Property. The delta function behaves like a suffix switching quantity, i.e.
\[\begin{align*} \delta_{ij} a_j &= a_i \\ \delta_{ij} \delta_{jk} &= \delta_{ik} \\ \delta_{ij} A_{jk} &= A_{ik} \\ \delta_{ij} \varepsilon_{jkl} &= \varepsilon_{ikl} \\ \delta_{ij} \sigma_{jklmno...} &= \sigma_{iklmno...} \end{align*}\]Hence,
\[\delta_{ij} \delta_{ji} = \delta_{ii} = 3 (= n)\]

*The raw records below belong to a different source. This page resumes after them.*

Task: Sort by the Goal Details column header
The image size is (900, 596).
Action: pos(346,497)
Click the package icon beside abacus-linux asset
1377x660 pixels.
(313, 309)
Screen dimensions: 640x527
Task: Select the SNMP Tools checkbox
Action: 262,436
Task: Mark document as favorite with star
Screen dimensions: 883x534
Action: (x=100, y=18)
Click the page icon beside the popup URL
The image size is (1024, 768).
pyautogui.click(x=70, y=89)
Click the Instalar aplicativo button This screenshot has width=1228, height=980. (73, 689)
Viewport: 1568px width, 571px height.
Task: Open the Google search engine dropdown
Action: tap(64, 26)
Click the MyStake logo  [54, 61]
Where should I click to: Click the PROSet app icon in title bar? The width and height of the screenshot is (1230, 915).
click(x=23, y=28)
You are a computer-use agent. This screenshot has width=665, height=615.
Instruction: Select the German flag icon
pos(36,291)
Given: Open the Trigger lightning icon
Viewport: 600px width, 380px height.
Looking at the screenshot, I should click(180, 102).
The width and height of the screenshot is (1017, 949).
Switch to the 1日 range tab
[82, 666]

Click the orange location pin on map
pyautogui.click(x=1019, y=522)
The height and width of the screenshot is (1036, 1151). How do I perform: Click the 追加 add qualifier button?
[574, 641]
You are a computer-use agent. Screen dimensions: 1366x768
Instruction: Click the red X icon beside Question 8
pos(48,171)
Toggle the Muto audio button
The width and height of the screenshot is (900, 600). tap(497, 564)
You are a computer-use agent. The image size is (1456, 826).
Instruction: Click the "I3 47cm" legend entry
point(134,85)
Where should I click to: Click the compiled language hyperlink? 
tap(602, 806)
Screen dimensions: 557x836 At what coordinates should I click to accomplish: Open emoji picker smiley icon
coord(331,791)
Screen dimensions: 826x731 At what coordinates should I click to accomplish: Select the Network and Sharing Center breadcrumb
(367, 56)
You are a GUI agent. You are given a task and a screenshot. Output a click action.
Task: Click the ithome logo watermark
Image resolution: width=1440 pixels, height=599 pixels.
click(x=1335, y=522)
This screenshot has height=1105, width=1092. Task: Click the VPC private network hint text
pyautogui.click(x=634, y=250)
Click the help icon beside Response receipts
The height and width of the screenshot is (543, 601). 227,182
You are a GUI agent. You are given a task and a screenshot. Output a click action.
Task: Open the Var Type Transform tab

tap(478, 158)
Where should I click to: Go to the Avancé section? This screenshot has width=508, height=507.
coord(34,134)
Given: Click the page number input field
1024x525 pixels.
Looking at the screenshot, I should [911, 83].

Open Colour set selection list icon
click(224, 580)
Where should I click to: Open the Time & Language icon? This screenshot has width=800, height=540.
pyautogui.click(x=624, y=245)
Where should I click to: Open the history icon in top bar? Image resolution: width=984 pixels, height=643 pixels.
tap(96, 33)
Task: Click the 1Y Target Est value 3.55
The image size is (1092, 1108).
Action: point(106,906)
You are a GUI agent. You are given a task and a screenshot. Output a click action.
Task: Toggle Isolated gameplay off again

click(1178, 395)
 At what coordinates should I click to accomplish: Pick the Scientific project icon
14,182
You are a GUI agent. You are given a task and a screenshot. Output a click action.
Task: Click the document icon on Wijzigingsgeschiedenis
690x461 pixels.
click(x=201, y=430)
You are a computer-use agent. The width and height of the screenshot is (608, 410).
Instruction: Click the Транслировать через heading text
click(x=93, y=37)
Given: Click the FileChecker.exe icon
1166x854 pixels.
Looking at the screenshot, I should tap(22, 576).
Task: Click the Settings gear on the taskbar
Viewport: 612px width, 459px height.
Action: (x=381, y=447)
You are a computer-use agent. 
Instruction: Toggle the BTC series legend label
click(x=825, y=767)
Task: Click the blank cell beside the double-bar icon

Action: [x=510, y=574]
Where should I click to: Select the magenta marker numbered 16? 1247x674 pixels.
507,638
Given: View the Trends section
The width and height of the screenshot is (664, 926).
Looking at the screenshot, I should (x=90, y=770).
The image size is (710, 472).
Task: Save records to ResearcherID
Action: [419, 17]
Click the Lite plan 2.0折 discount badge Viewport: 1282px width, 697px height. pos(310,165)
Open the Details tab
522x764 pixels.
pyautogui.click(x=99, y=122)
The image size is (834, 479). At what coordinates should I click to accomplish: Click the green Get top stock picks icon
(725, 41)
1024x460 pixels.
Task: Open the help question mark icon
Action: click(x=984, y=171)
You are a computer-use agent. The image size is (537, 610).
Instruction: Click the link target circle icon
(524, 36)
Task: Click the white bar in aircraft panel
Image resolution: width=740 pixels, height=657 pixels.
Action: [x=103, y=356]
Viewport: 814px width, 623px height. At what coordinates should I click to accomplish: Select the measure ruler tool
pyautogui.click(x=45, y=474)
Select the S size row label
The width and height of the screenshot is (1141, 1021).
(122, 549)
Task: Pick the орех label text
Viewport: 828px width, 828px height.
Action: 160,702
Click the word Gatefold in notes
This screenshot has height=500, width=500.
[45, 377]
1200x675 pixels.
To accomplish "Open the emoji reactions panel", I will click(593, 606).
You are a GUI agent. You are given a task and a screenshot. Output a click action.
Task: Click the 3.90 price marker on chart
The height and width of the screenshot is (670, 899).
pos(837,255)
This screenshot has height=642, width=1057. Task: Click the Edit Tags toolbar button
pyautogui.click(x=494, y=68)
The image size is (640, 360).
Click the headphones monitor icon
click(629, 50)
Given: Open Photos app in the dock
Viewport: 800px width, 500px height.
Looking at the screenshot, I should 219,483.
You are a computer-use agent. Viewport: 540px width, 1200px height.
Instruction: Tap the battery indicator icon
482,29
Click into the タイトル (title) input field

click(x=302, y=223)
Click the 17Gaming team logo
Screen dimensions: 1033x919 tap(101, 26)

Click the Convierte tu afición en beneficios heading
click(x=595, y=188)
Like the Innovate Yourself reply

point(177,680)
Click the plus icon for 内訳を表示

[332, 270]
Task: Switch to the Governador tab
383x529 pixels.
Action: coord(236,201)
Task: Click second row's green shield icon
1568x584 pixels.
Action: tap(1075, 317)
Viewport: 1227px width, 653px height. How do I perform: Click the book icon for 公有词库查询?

Levi-Civita Symbol / Alternating Tensor
Definition. The Levi-Civita symbol $\varepsilon_{ijk}$ or alternating tensor is the set of $27$ quantities such that
\[\varepsilon_{ijk} = \begin{cases} +1 & \text{if } ijk \text{ is an even permutation} \\ -1 & \text{if } ijk \text{ is an odd permutation} \\ 0 & \text{otherwise (i.e. repeated suffices)} \end{cases}\]Therefore, the non-zero components are
\[\begin{align*} \varepsilon_{123} = \varepsilon_{231} = \varepsilon_{312} &= 1 \\ \varepsilon_{213} = \varepsilon_{132} = \varepsilon_{321} &= -1 \\ \end{align*}\]Further
\[\varepsilon_{ijk} = \varepsilon_{jki} = \varepsilon_{kij} = -\varepsilon_{jik} = -\varepsilon_{ikj} = -\varepsilon_{jki}\]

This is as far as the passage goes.